(Dataset excerpt)
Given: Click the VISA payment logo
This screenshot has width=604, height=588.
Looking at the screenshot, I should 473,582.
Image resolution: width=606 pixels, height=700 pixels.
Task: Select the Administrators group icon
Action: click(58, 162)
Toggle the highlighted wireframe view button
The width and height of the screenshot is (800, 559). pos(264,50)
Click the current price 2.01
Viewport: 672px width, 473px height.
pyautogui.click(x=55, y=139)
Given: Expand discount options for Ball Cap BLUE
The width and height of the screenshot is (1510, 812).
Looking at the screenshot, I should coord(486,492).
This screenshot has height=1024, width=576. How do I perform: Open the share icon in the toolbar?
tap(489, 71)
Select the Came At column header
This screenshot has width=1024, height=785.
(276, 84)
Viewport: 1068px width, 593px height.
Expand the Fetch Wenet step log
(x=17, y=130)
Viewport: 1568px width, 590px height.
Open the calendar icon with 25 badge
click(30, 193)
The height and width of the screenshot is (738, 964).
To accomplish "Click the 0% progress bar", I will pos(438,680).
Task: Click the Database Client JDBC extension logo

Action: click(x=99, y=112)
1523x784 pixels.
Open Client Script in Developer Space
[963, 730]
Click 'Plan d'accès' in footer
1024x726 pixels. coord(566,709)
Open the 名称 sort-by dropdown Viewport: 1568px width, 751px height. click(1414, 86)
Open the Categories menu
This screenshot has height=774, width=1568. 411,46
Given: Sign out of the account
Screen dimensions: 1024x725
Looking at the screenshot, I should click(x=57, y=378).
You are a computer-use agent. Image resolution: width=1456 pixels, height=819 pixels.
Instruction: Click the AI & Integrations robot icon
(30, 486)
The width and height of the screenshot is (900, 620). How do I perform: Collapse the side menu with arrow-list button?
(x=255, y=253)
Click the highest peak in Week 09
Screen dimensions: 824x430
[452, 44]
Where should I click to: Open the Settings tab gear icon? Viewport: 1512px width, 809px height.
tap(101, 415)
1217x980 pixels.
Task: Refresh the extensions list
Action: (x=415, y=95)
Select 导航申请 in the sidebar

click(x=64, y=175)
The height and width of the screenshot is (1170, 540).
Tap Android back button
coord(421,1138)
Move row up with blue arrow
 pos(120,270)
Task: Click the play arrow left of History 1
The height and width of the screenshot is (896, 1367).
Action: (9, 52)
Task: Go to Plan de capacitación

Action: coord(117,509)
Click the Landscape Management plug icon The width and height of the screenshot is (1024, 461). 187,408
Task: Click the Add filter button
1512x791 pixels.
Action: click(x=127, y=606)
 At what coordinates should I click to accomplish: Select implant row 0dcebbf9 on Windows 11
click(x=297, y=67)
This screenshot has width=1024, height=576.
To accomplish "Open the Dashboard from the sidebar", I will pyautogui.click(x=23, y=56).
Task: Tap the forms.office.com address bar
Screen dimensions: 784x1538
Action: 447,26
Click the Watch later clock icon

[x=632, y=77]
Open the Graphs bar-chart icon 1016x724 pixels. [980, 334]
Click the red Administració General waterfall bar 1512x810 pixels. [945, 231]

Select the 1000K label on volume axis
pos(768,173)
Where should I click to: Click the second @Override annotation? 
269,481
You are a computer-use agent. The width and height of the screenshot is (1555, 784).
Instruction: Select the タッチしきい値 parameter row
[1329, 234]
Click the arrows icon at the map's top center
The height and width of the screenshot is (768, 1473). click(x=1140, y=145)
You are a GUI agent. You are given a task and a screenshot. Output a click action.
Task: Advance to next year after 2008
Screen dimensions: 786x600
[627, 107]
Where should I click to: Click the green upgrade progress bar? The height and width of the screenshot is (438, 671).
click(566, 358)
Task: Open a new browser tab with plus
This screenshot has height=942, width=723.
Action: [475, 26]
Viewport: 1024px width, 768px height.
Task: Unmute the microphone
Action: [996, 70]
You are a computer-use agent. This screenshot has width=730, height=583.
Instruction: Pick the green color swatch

- What you have to do -
Switch each "Instruction:" in the lines above to "Goal:" and reproduce every line otherwise unchanged.

- Reply to the task -
Given: Click the VISA payment logo
This screenshot has width=604, height=588.
Looking at the screenshot, I should 473,582.
Image resolution: width=606 pixels, height=700 pixels.
Task: Select the Administrators group icon
Action: click(58, 162)
Toggle the highlighted wireframe view button
The width and height of the screenshot is (800, 559). pos(264,50)
Click the current price 2.01
Viewport: 672px width, 473px height.
pyautogui.click(x=55, y=139)
Given: Expand discount options for Ball Cap BLUE
The width and height of the screenshot is (1510, 812).
Looking at the screenshot, I should coord(486,492).
This screenshot has height=1024, width=576. How do I perform: Open the share icon in the toolbar?
tap(489, 71)
Select the Came At column header
This screenshot has width=1024, height=785.
(276, 84)
Viewport: 1068px width, 593px height.
Expand the Fetch Wenet step log
(x=17, y=130)
Viewport: 1568px width, 590px height.
Open the calendar icon with 25 badge
click(30, 193)
The height and width of the screenshot is (738, 964).
To accomplish "Click the 0% progress bar", I will pos(438,680).
Task: Click the Database Client JDBC extension logo

Action: click(x=99, y=112)
1523x784 pixels.
Open Client Script in Developer Space
[963, 730]
Click 'Plan d'accès' in footer
1024x726 pixels. coord(566,709)
Open the 名称 sort-by dropdown Viewport: 1568px width, 751px height. click(1414, 86)
Open the Categories menu
This screenshot has height=774, width=1568. 411,46
Given: Sign out of the account
Screen dimensions: 1024x725
Looking at the screenshot, I should click(x=57, y=378).
You are a computer-use agent. Image resolution: width=1456 pixels, height=819 pixels.
Goal: Click the AI & Integrations robot icon
(30, 486)
The width and height of the screenshot is (900, 620). How do I perform: Collapse the side menu with arrow-list button?
(x=255, y=253)
Click the highest peak in Week 09
Screen dimensions: 824x430
[452, 44]
Where should I click to: Open the Settings tab gear icon? Viewport: 1512px width, 809px height.
tap(101, 415)
1217x980 pixels.
Task: Refresh the extensions list
Action: (x=415, y=95)
Select 导航申请 in the sidebar

click(x=64, y=175)
The height and width of the screenshot is (1170, 540).
Tap Android back button
coord(421,1138)
Move row up with blue arrow
 pos(120,270)
Task: Click the play arrow left of History 1
The height and width of the screenshot is (896, 1367).
Action: (9, 52)
Task: Go to Plan de capacitación

Action: coord(117,509)
Click the Landscape Management plug icon The width and height of the screenshot is (1024, 461). 187,408
Task: Click the Add filter button
1512x791 pixels.
Action: click(x=127, y=606)
 At what coordinates should I click to accomplish: Select implant row 0dcebbf9 on Windows 11
click(x=297, y=67)
This screenshot has width=1024, height=576.
To accomplish "Open the Dashboard from the sidebar", I will pyautogui.click(x=23, y=56).
Task: Tap the forms.office.com address bar
Screen dimensions: 784x1538
Action: 447,26
Click the Watch later clock icon

[x=632, y=77]
Open the Graphs bar-chart icon 1016x724 pixels. [980, 334]
Click the red Administració General waterfall bar 1512x810 pixels. [945, 231]

Select the 1000K label on volume axis
pos(768,173)
Where should I click to: Click the second @Override annotation? 
269,481
You are a computer-use agent. The width and height of the screenshot is (1555, 784).
Goal: Select the タッチしきい値 parameter row
[1329, 234]
Click the arrows icon at the map's top center
The height and width of the screenshot is (768, 1473). click(x=1140, y=145)
You are a GUI agent. You are given a task and a screenshot. Output a click action.
Task: Advance to next year after 2008
Screen dimensions: 786x600
[627, 107]
Where should I click to: Click the green upgrade progress bar? The height and width of the screenshot is (438, 671).
click(566, 358)
Task: Open a new browser tab with plus
This screenshot has height=942, width=723.
Action: [475, 26]
Viewport: 1024px width, 768px height.
Task: Unmute the microphone
Action: [996, 70]
You are a computer-use agent. This screenshot has width=730, height=583.
Goal: Pick the green color swatch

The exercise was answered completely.